Build in Flexibility from the Start
How do we then start to overcome these challenges and de-risk our cloud adoption choice? Key to this is ensuring we consider flexibility right from the start. We often spend a lot of time, rightly so, planning our migration, getting that right is crucial in making the cloud work, however what is still very rare is to consider is building in the flexibility to move our data and workloads easily and effectively from cloud to an alternate location.
Increasingly businesses are starting to need to move some elements of cloud infrastructure to an alternate location whether that is for commercial, strategic or governance reasons, the demand for flexibility to move data and workloads be it from cloud to cloud or back on-prem is certainly growing. To be able to do this successfully we need to plan for moving data and workloads out of the cloud as much as we do moving it in. We need to consider the format our data is in, the amount and the cost and time required to move it from our current provider to any other location and we need to consider this right at the start, not as an afterthought once we have completed our cloud migration.
Consistency is Key
A core part of building flexibility into your cloud choices is consistency. Moving data or workloads between locations and infrastructure types is much easier to do if we have consistent services in all those locations so that we can host, manage and control our services and data in the same way regardless of where it is.
There are two main approaches to providing this consistency. One is to ensure we deploy the same base platform in each location, think about the “data fabric” concept, this allows us to have the same underlying storage file system on-prem, branch office, co-lo’s and public cloud, so we can move data and workloads without the need for transformation. An alternate approach is to have tooling that can hide the complexity of moving your data between different platforms and locations, tools that understand all the potential locations and perform workload transformations quickly and seamlessly as your data is moved between them.
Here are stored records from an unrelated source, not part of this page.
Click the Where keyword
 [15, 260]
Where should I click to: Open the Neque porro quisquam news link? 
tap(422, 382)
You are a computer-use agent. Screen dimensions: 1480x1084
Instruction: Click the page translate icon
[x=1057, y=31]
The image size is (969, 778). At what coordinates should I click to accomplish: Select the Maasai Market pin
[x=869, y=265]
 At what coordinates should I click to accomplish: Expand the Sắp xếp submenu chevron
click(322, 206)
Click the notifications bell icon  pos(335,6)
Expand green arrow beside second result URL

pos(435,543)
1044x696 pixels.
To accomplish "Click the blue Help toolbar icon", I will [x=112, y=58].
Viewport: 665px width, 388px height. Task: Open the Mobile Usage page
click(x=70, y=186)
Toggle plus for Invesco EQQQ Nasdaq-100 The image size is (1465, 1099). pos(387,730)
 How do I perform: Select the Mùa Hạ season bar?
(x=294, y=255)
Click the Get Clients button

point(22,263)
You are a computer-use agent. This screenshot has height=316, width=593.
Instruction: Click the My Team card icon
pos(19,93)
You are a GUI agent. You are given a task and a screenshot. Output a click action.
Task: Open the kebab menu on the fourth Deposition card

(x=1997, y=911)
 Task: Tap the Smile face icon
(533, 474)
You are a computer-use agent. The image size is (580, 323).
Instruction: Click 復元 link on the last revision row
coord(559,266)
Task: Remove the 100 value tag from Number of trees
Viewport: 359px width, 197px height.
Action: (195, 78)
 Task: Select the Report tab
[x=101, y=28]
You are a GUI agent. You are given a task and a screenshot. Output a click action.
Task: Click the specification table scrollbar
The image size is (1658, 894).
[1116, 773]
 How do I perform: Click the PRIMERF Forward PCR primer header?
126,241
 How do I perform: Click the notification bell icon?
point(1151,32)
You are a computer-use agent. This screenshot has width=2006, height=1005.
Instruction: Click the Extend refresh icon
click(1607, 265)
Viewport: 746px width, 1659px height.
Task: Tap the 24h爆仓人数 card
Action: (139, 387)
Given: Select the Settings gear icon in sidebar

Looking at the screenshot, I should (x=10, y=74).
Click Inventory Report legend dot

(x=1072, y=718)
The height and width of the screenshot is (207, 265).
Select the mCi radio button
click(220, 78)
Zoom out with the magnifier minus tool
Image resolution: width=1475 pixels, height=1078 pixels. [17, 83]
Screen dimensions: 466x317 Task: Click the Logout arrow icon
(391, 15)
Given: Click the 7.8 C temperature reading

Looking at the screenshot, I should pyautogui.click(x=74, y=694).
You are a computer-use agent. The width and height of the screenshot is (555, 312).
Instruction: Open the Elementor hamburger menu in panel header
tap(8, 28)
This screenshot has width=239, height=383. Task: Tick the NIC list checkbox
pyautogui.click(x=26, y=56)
Either approach is effective and built-in from the start will provide the flexibility needed to reduce some of the risks of cloud decision making.
Why De-Risking Cloud is Important
Technology is at the heart of the modern business and the idea that we can take risks with it or that our business will tolerate inefficiency and lack of stability or that our organisations will accept technology as a limiting factor in its ability to be responsive to changing demands is rarely acceptable.
To meet modern business demands we do need to be able to consider the public cloud, it provides many things that are difficult for us to do on-prem, scale, ease of deployment, technical and commercial flexibility are all very attractive capabilities that cloud delivers for the modern business. However, as we are seeing increasingly, those benefits do not always remain a benefit and businesses need to be able to bring data, applications or infrastructure back into their own datacentre or move it to alternate cloud providers for a range of reasons. Many have found this to be more challenging and more complex to deliver than the initial transition to cloud.
Is was this that made Graham’s point so interesting and while the main thrust of his discussion was how Veeam could help you take the risk out of cloud adoption, the principal of his point was universally valid. Considering all the possibilities of cloud adoption, including the flexibility to move data and workloads, is crucial for the modern technology infrastructure and building it in from the beginning will make a significant difference in your ability to deliver it when you need too.